Riiight, Sparkles. Reading the rest of the Article is "bullshitting" now. "The clear meaning is JUST THOSE WORDS. No context needed!" And you wonder why I hold your reading comprehension - and education in general - in such contempt.
One more time, Mensa Girl. If the "clear meaning" of "provide for the common defense and the general welfare" is "Congress can do whatever the fuck it pleases", why did the Framers bother to include the entire rest of that Section? What's it there for? I'm just DYING for one of you to develop the sack to even acknowledge that that question exists, let alone try to answer it.
YOU'RE the one who seeks to move away from the clear meaning of the words by cutting and pruning out the ones you don't want to read.
And BTW, is it OK with you if legislators pass laws according to the jurisprudence laid down by the Court, or should they consult with YOU instead?

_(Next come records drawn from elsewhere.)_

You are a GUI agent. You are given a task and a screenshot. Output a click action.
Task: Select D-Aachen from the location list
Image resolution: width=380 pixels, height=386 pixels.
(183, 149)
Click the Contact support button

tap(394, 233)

No, tweeko, I'M not the one who thinks the law changes according to what I've decided is a better idea today. That's strictly the province of leftists like you, and your "emanations from the penumbra". What's okay with ME - which you would already know, if you had a teaspoon of brains - is that legislators should pass laws according to what's laid down by the US Constitution. They're welcome to be guided by court jurisprudence as well, so long as it doesn't contradict the words of the Constitution in some half-assed attempt at judicial legislation. But the Constitution takes precedence over everything else, including Supreme Court power grabs.